Extract each line from the material below that contains the word "icon".

Stored data
* begin *

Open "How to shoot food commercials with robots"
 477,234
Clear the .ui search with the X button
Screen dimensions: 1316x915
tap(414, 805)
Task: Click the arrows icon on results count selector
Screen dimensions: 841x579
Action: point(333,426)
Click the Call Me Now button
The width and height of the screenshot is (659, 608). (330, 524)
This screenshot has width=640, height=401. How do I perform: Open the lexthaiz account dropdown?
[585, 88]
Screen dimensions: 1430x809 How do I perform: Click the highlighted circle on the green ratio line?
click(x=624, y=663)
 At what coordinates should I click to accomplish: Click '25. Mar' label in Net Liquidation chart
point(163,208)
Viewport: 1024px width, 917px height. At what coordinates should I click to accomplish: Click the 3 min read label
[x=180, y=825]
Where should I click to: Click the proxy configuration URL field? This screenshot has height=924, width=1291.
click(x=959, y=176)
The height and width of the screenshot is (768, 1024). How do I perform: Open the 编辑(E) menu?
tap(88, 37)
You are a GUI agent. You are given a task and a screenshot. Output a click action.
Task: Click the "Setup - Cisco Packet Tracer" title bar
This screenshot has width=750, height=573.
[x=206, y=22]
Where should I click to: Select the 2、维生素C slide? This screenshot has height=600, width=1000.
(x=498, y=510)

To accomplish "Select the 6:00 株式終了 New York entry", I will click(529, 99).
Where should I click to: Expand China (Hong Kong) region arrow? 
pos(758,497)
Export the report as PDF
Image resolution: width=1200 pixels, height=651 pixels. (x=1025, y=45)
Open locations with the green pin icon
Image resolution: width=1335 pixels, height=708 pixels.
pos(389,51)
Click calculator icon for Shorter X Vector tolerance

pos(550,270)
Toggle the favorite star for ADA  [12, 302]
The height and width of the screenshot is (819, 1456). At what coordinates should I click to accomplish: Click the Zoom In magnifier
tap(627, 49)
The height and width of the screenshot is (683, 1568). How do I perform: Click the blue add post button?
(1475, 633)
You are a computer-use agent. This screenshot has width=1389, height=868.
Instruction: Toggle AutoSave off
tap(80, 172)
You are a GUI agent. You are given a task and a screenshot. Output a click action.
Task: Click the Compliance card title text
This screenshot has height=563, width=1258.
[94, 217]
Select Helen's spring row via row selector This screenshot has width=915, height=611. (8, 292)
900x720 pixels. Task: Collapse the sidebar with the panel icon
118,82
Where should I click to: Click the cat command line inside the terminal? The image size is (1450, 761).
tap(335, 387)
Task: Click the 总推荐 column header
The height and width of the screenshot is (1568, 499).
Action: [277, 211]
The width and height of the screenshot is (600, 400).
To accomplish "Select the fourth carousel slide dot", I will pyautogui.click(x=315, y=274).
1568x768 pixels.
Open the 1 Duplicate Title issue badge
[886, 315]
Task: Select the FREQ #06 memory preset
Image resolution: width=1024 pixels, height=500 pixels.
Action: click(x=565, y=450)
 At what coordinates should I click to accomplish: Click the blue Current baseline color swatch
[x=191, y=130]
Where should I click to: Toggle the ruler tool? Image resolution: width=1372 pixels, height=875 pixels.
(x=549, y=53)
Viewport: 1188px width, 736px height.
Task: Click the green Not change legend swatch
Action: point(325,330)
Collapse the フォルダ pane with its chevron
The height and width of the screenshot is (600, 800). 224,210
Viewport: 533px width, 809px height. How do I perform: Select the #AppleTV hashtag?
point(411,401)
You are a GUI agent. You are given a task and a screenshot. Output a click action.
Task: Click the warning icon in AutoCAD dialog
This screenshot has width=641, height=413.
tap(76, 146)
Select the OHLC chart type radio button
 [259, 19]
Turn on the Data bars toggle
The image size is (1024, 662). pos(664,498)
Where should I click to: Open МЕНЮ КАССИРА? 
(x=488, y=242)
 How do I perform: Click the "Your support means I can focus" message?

* end *

### Exercise solution
Task: Click the arrows icon on results count selector
Open locations with the green pin icon
Click calculator icon for Shorter X Vector tolerance
900x720 pixels. Task: Collapse the sidebar with the panel icon
Task: Click the warning icon in AutoCAD dialog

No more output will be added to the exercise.